▶ [EXERCISE]: The lines to find are those in the entries that hold the word "agent"; copy every one of them.

=== Begin Enclosure ===

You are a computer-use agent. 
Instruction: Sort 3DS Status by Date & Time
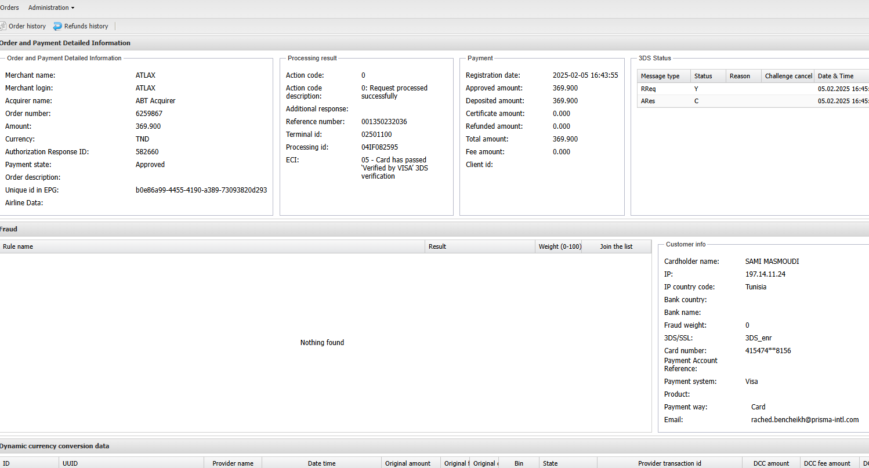pos(835,76)
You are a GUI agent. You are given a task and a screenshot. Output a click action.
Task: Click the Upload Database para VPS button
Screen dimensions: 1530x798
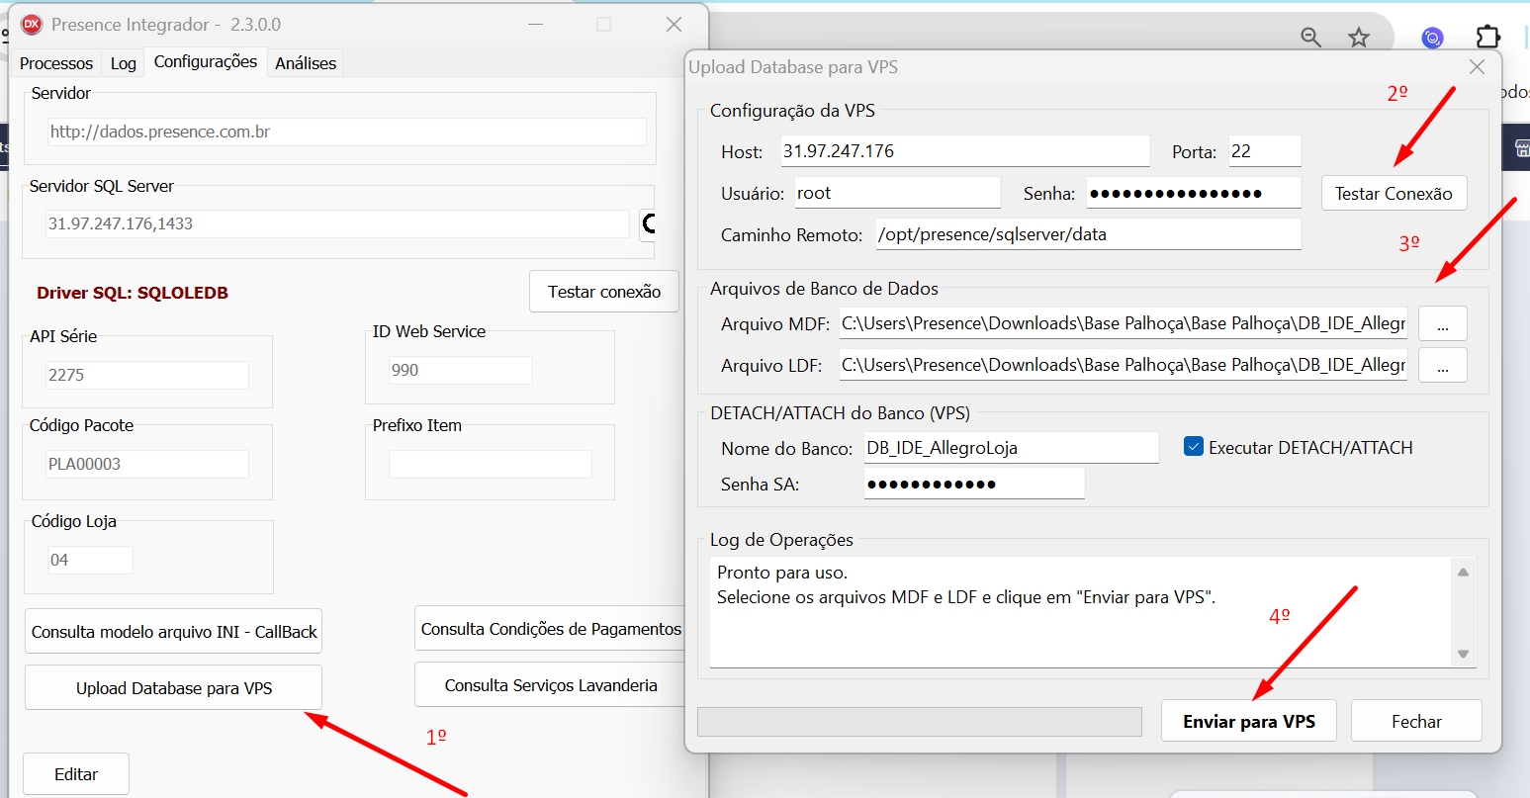173,688
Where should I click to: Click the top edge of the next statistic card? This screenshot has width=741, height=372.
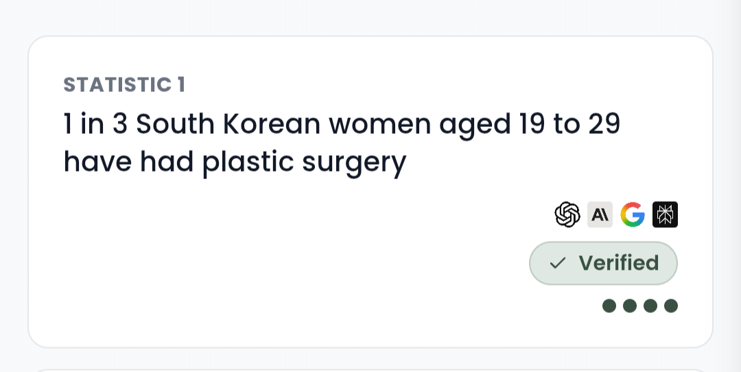371,370
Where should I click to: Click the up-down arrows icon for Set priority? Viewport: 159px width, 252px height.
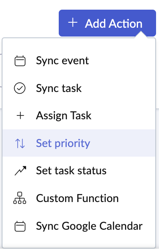pos(20,143)
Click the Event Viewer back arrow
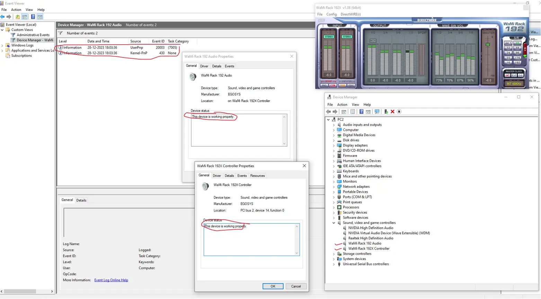 coord(3,17)
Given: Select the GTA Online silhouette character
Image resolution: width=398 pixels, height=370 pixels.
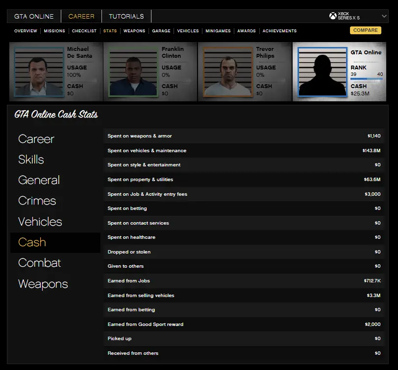Looking at the screenshot, I should [322, 71].
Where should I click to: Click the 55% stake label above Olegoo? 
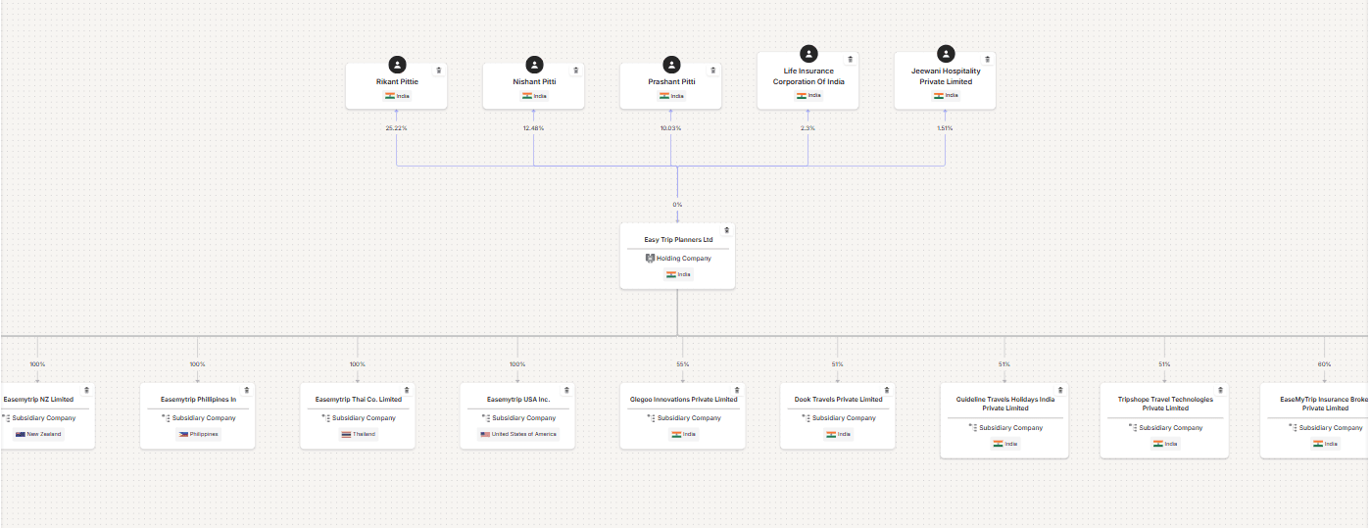pos(682,364)
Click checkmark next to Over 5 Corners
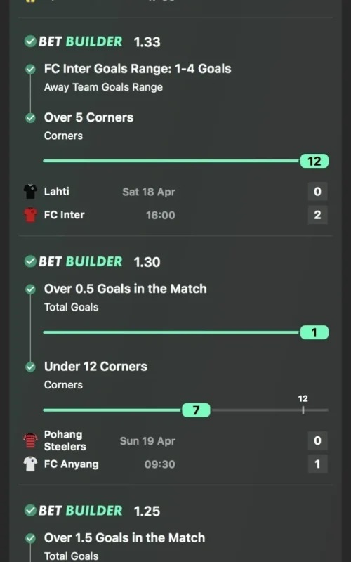The height and width of the screenshot is (562, 351). pos(30,118)
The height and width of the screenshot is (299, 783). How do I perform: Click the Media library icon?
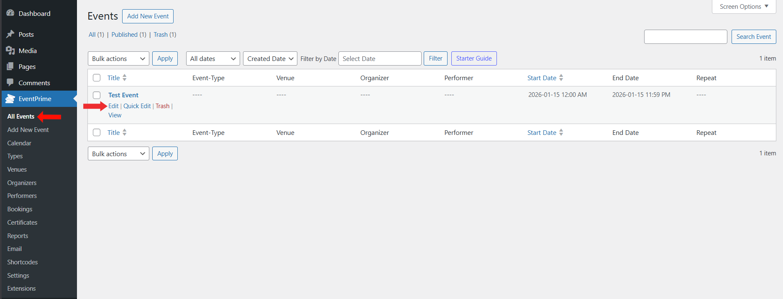10,51
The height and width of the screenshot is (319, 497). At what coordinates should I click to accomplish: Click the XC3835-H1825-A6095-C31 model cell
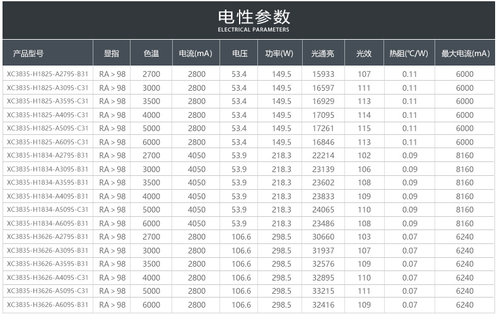[48, 142]
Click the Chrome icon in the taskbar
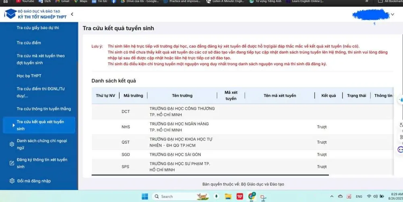403x202 pixels. 252,197
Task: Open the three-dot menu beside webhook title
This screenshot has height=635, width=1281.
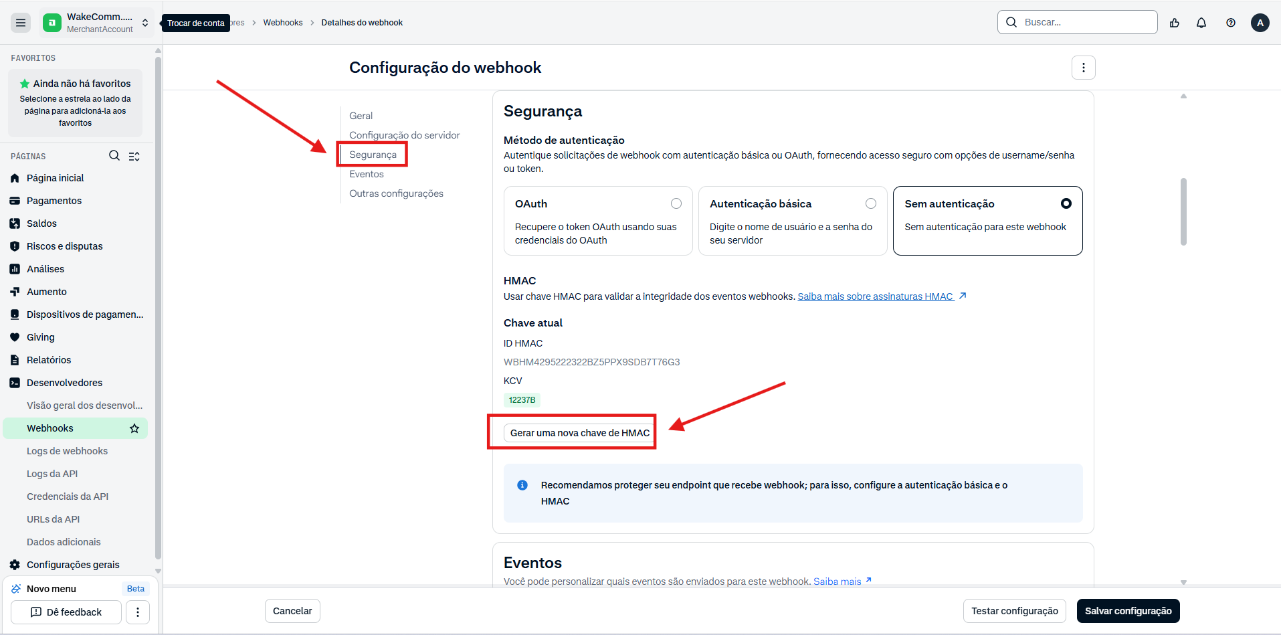Action: click(1084, 68)
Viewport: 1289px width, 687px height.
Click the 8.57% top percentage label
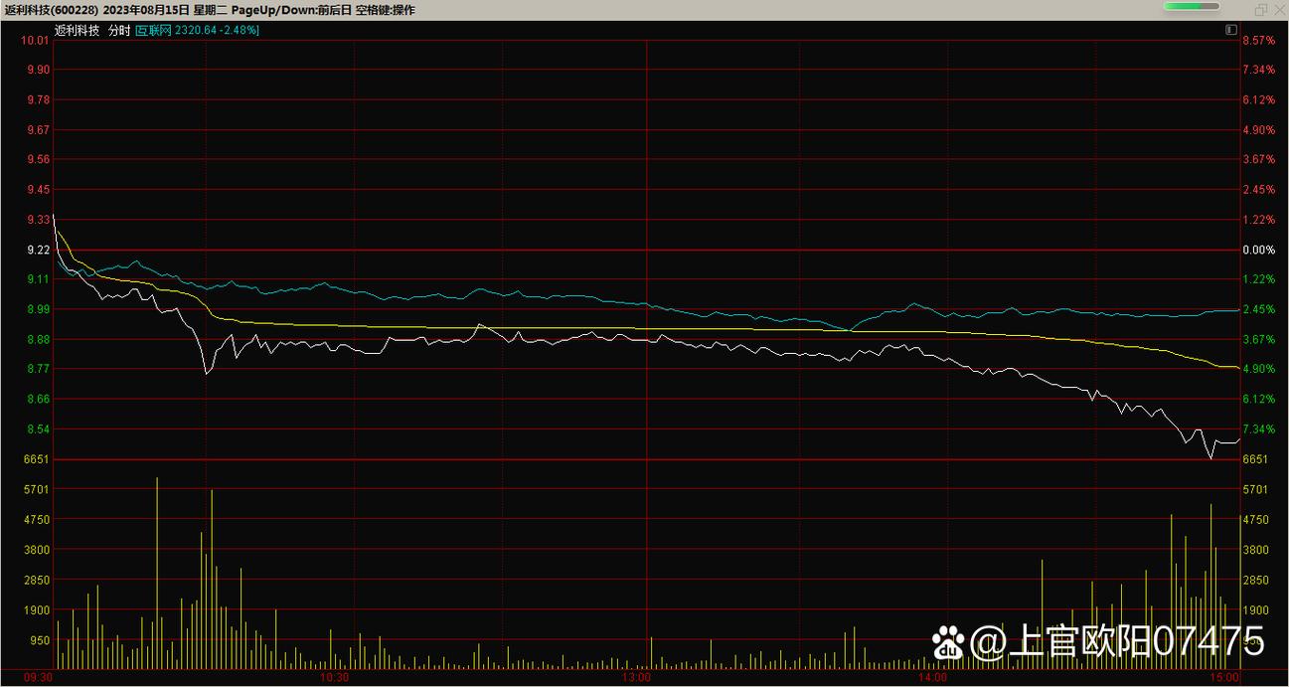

=== End Enclosure ===

▶ [REPLY TO THE TASK]:
You are a computer-use agent. 
You are a GUI agent. You are given a task and a screenshot. Output a click action.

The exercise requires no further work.